This poor woman, my mother, was a mother at heart. When she was growing up she wanted so much to be a mother. She had what it took to be a good mother but when she gave birth to her first born, Tony (Anthony), she was beside herself with confusion and sadness. Her son didn’t want to bond, couldn’t I would suppose now knowing what I know. From then on her only focus was her broken heart and her son. She jumped through hoops trying to please and get him to love her. She gave him a large piece of property to build a house on with the agreement he pay her back in 10 years. She was thinking of her elder years and wanted to make sure she had enough money, smart thinking. At the end of 10 years my brother didn’t think he should have to pay it back. He thought he was entitled to it. Didn’t matter to him that I didn’t ever get anything. He told me once while in the middle of his fight with my mother. “I better get this money back when she dies, you don’t deserve anything”.
So when my mother divorced my father and years later met Dr. Bob she was in heaven. He treated her like an angel. He was gentle and kind to her and that never ever changed. She loved to tell people, “he has never ever said an unkind word to me in 34 years”. So you can see how it was possible for my mother to just move on and into this new life. She rarely saw Tony because Tony didn’t want to see her. She rarely saw me because it reminded her of what she could have been, should have been but wasn’t.
Over the years when I was gone she leaned on the HOUSTON CLAN, the 4 children of Dr. Bob’s and then their spouses. In her simple mind she thought they would understand and love her. She never ever calculated what they were capable of doing with what she had said. She couldn’t live with having left me to fend for myself. She couldn’t live with the knowledge that Tony had molested me. She couldn’t live with the fact that my father molested me. She couldn’t live with the fact that my father used to take me to the private men’s lounge at the Zanzibar Strip Club and barter me off. She could’t live with the fact that she had left me out in the world to fend for myself. So to make herself look good she told stories and she closed her eyes to the truth until she couldn’t anymore.
When the HOUSTON CLAN used what she had said against me she started to slowly unravel. She tried denying it to herself, she tried closing her eyes again but the legal documents kept coming and coming. The vileness of these documents and what they said about me took her on a fast track to death This dignified, fragile, childlike woman shriveled in pain and regret.
The part about this that the HOUSTON CLAN don’t see she was first and foremost loyal to them NOT me. Sad for me and stupid of them.

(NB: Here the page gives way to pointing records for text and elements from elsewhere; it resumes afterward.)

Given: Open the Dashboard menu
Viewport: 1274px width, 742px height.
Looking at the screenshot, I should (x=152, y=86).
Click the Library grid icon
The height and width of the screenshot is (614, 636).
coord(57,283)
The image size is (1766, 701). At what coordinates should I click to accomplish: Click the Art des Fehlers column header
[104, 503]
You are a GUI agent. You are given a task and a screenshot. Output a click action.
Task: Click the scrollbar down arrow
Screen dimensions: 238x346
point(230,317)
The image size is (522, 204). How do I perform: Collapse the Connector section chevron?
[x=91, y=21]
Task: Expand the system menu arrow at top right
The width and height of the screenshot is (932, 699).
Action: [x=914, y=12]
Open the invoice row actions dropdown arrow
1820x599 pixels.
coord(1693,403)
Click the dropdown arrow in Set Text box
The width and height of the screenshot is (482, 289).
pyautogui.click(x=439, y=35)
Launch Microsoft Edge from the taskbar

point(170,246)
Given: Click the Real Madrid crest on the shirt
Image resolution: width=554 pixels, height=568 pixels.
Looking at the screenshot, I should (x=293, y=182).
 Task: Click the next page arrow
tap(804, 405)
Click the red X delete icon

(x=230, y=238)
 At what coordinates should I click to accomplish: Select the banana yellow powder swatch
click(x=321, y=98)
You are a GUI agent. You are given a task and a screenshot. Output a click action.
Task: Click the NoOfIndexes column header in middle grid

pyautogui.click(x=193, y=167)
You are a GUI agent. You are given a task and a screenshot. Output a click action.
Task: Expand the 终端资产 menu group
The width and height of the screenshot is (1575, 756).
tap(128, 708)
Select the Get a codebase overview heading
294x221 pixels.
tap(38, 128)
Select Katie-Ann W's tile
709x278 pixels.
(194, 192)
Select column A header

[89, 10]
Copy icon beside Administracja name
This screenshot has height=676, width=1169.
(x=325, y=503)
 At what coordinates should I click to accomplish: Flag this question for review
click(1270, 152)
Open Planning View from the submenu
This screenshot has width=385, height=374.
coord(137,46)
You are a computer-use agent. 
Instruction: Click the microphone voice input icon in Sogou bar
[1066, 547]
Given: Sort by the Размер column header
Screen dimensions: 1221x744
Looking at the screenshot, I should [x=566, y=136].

When I turned up we were in heaven together. We had both come to realize we needed each other. But her loyalty to them was still there until she couldn’t anymore. The topic of her estate never ever came up until one day she asked me if I would be her P/A. Neither one of us saw any issue in that. I was her daughter.
You see we see in others a reflection of ourselves. The HOUSTON CLAN thought we were plotting and planning some kind of take over I think. We were not. But now I realize we should have been. And they were certainly plotting and planning.